### Records excerpted from a collection
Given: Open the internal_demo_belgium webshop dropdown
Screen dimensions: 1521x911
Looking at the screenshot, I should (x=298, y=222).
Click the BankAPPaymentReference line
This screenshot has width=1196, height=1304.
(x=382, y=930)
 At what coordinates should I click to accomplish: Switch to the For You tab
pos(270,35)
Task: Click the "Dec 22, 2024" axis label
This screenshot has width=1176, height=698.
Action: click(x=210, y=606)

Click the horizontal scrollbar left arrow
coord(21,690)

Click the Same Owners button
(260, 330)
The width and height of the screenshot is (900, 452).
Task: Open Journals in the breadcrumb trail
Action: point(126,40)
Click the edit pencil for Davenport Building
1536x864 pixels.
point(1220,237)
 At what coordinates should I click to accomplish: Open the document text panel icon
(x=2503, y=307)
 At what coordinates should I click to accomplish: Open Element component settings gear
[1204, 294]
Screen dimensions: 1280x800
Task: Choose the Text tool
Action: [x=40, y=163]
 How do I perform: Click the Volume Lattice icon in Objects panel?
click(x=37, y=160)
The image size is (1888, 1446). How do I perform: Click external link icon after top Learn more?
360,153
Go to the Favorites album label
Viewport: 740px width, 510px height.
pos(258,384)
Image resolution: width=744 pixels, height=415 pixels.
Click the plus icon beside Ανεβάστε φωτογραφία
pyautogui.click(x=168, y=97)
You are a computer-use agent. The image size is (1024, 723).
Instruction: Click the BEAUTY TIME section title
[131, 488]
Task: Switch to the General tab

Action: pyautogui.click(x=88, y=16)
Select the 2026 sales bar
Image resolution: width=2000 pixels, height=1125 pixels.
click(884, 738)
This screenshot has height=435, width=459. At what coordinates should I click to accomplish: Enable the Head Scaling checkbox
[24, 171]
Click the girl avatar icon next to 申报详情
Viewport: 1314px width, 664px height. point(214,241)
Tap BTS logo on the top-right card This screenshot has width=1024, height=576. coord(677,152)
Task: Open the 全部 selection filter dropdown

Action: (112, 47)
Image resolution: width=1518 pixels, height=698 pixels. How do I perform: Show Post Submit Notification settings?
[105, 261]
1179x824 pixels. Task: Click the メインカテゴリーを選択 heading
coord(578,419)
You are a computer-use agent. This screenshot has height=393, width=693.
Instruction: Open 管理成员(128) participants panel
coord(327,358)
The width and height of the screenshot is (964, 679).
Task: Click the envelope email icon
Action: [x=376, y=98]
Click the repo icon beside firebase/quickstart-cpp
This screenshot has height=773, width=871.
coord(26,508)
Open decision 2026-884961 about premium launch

### Action item
Every line of the records should be reproduced exactly.

### Result for this exercise
Given: Open the internal_demo_belgium webshop dropdown
Screen dimensions: 1521x911
Looking at the screenshot, I should (x=298, y=222).
Click the BankAPPaymentReference line
This screenshot has width=1196, height=1304.
(x=382, y=930)
 At what coordinates should I click to accomplish: Switch to the For You tab
pos(270,35)
Task: Click the "Dec 22, 2024" axis label
This screenshot has width=1176, height=698.
Action: click(x=210, y=606)

Click the horizontal scrollbar left arrow
coord(21,690)

Click the Same Owners button
(260, 330)
The width and height of the screenshot is (900, 452).
Task: Open Journals in the breadcrumb trail
Action: point(126,40)
Click the edit pencil for Davenport Building
1536x864 pixels.
point(1220,237)
 At what coordinates should I click to accomplish: Open the document text panel icon
(x=2503, y=307)
 At what coordinates should I click to accomplish: Open Element component settings gear
[1204, 294]
Screen dimensions: 1280x800
Task: Choose the Text tool
Action: [x=40, y=163]
 How do I perform: Click the Volume Lattice icon in Objects panel?
click(x=37, y=160)
The image size is (1888, 1446). How do I perform: Click external link icon after top Learn more?
360,153
Go to the Favorites album label
Viewport: 740px width, 510px height.
pos(258,384)
Image resolution: width=744 pixels, height=415 pixels.
Click the plus icon beside Ανεβάστε φωτογραφία
pyautogui.click(x=168, y=97)
You are a computer-use agent. The image size is (1024, 723).
Instruction: Click the BEAUTY TIME section title
[131, 488]
Task: Switch to the General tab

Action: pyautogui.click(x=88, y=16)
Select the 2026 sales bar
Image resolution: width=2000 pixels, height=1125 pixels.
click(884, 738)
This screenshot has height=435, width=459. At what coordinates should I click to accomplish: Enable the Head Scaling checkbox
[24, 171]
Click the girl avatar icon next to 申报详情
Viewport: 1314px width, 664px height. point(214,241)
Tap BTS logo on the top-right card This screenshot has width=1024, height=576. coord(677,152)
Task: Open the 全部 selection filter dropdown

Action: (112, 47)
Image resolution: width=1518 pixels, height=698 pixels. How do I perform: Show Post Submit Notification settings?
[105, 261]
1179x824 pixels. Task: Click the メインカテゴリーを選択 heading
coord(578,419)
You are a computer-use agent. This screenshot has height=393, width=693.
Instruction: Open 管理成员(128) participants panel
coord(327,358)
The width and height of the screenshot is (964, 679).
Task: Click the envelope email icon
Action: [x=376, y=98]
Click the repo icon beside firebase/quickstart-cpp
This screenshot has height=773, width=871.
coord(26,508)
Open decision 2026-884961 about premium launch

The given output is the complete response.